[Exercise text — start]

Recent Covid-19 Labor and Employment Litigation Trends:

The Covid-19 pandemic, and the recommendations issued by the government regulatory agencies concerning flattening the curve, etc. created unprecedented situations for California’s workforce. These unusual situations are leading to recognizable trends in the courts.

WARN and Mini-WARN Litigation:

According to the federal WARN Act, in certain circumstances, employers with 100 or more employees are required to provide at least 60 days’ notice before implementing a mass layoff of closing down. Failing to provide the required notice can result in employees seeking back pay and penalties. According to the mini-WARN act enacted in California, a mass layoff is defined as laying off at least 50 employees within 30 days or the closing/relocation of a commercial/industrial facility with 75 or more employees.

[Exercise text — finish]

_What this task involves_:
Answer these from the text on Covid-19 employment litigation:
1. Which state's workforce does it say faced unprecedented situations?
2. How many days' notice does the federal WARN Act require?
3. Under California's mini-WARN act, how many employees laid off within 30 days make a mass layoff?

[Data — start]

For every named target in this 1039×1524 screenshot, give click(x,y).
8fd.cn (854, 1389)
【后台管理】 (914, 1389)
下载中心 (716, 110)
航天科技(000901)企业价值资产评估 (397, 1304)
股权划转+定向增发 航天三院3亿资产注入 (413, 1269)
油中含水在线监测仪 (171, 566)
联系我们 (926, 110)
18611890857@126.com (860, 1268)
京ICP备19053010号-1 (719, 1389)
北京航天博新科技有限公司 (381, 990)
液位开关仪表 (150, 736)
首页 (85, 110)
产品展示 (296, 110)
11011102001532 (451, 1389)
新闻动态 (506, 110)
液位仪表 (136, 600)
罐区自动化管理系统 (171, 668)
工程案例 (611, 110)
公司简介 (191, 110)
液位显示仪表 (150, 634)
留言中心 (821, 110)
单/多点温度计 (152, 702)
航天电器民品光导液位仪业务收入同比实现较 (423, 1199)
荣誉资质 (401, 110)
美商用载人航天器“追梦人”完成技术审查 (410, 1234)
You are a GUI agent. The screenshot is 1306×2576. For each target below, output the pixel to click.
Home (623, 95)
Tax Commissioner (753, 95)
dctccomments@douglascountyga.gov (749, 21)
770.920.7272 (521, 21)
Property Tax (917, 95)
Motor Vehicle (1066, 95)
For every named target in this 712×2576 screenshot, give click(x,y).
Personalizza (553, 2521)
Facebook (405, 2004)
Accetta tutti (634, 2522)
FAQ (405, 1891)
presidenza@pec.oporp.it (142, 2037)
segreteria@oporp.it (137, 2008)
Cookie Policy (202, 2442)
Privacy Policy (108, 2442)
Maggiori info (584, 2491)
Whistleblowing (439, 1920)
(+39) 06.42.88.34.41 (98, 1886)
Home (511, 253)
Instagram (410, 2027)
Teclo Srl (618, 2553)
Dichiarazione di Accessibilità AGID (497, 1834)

[Data — finish]

_Task result_:
1. California
2. At least 60 days
3. At least 50